On Thursday, the Food and Drug Administration (FDA) revoked emergency use authorization (EUA) for the COVID-19 antibody combo Evusheld from AstraZeneca because it failed to neutralize the currently dominant Omicron subvariant XBB.1.5.
The EUA for Evusheld, a combination of two human monoclonal antibodies, tixagevimab and cilgavimab, was approved by the FDA in December 2021 for use in the pre-exposure prophylaxis of COVID-19 in adults and adolescents (aged 12 and older).
Unlike earlier antibody therapies, Evusheld was not intended for sick patients; rather, it was administered as a preventative measure to those who were at very high risk for serious Covid-19 infection, such as the elderly and those with compromised immune systems, as well as in those individuals who have a history of severe side effects from COVID vaccines.
Because of the alleged new COVID variants, the FDA has withdrawn the EUA for AstraZeneca’s Evusheld.

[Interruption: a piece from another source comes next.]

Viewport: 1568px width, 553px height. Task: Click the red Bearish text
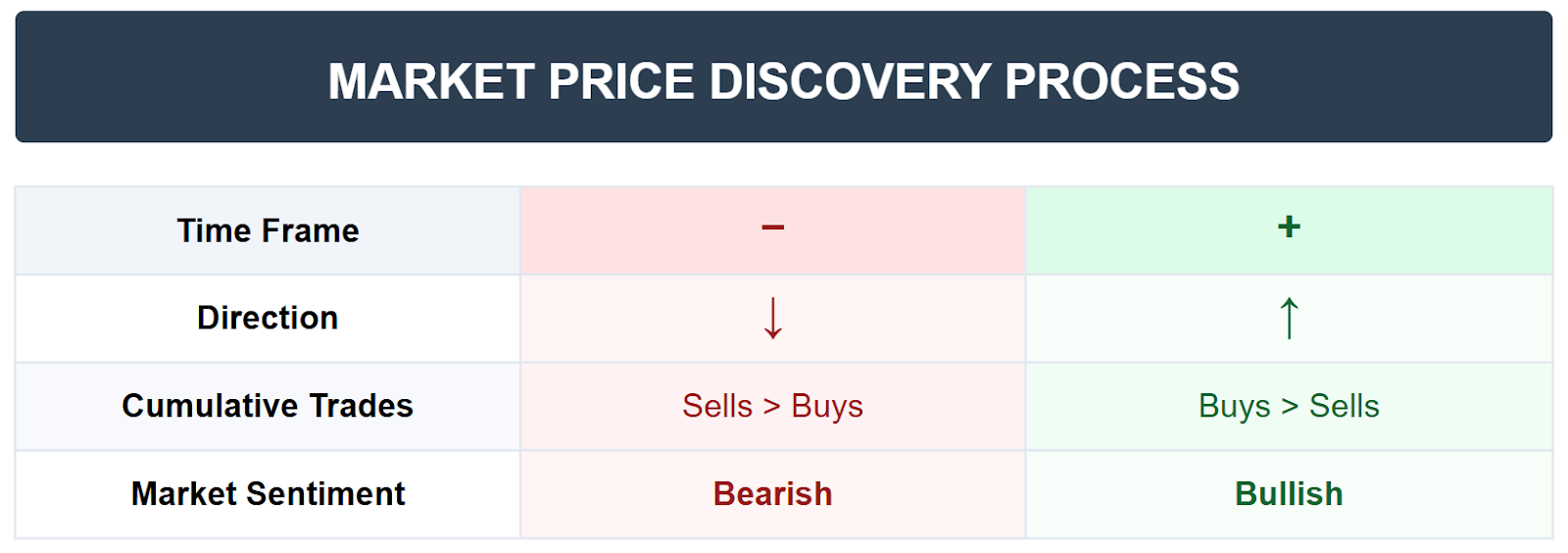tap(772, 493)
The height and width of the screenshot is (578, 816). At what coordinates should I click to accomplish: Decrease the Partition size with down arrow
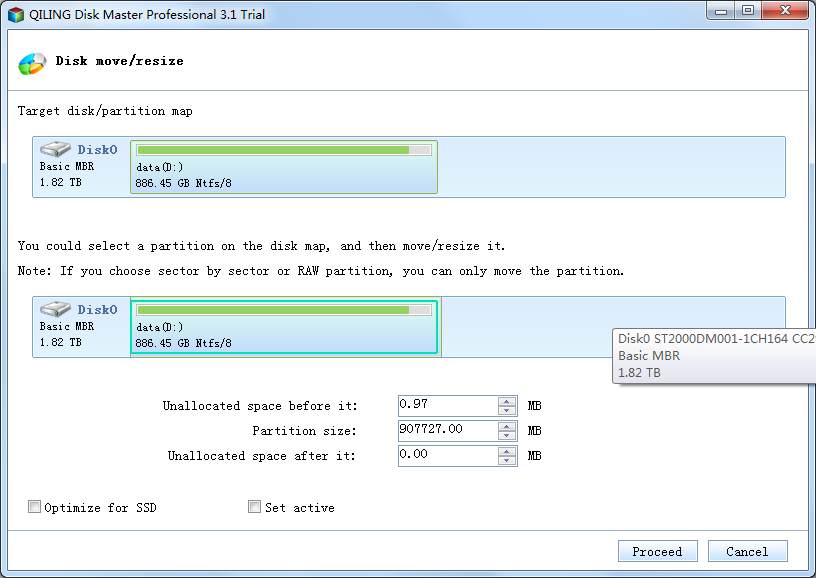coord(507,436)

“The US Food and Drug Administration (FDA) has stated that AstraZeneca’s Evusheld (tixagevimab co-packaged with cilgavimab) is not currently authorized for Emergency Use for pre-exposure prophylaxis (prevention) of COVID-19 in the US until further notice, due to the sustained high frequency of circulating SARS-CoV-2 variants that Evusheld does not retain in vitro neutralization against,” AstraZeneca said in a statement.
“The FDA has notified AstraZeneca that the Agency will make a determination about reinstating authorization of Evusheld if the national prevalence of resistant variants decreases to 90% or less on a sustained basis. The US government recommends all Evusheld product be retained and properly stored in the event that variants susceptible to Evusheld, including those currently circulating at lower prevalence, become more prevalent in the future,” the company added.
FDA said that it had withdrawn the approval for the use of Evusheld because at least 90 percent of infections are now caused by sublineages that cannot be neutralized by the treatment.
“Based on in vitro pseudovirus assay laboratory data, Evusheld does not neutralize Omicron subvariants BQ.1, BQ.1.1, BF.7, BF.11, BA.5.2.6, BA.4.6, BA.2.75.2, XBB and XBB.1.5.1 The combined proportion of COVID-19 cases caused by these subvariants is currently greater than 90% in the US, according to the Centers for Disease Control and Prevention (CDC) Nowcast modelling data,” AstraZeneca said.
If we go by what science says, none of the Covid vaccines work for the Omicron subvariant, which is the most common right now.
Two studies from Columbia and Harvard revealed new Omicron boosters from Moderna and Pfizer were just as ineffective as previous Covid shots.
The updated booster shots against Omicron got emergency authorization, and a CDC panel voted to recommend the shots for children as young as 5 to 11 and for people over the age of 12.
The new vaccine is called Bivalent which means it contains two messenger RNA (mRNA) components of the coronavirus. Half of the vaccine targets the original strain, and the other half targets the BA.4 and BA.5 Omicron subvariant lineages.
These new COVID boosters were not tested on humans – only mice.
two independent studies conducted by scientists from Columbia University in New York City and Harvard University found that the new boosters did not produce a better antibody response in humans against BA.5 than the first-generation vaccines, NBC reported.
They compared samples from 21 patients in the Columbia research and 18 people in the Harvard study who received the new boosters to people who received the old vaccine as their fourth shot.
However, the FDA said these two studies are “small and subject to limitations.”
“It’s important to note that the two studies were done independently. They’re small studies but there are two of them —it’s not just a fluke,” said Dr. Dan Barouch, the lead author of the Harvard study.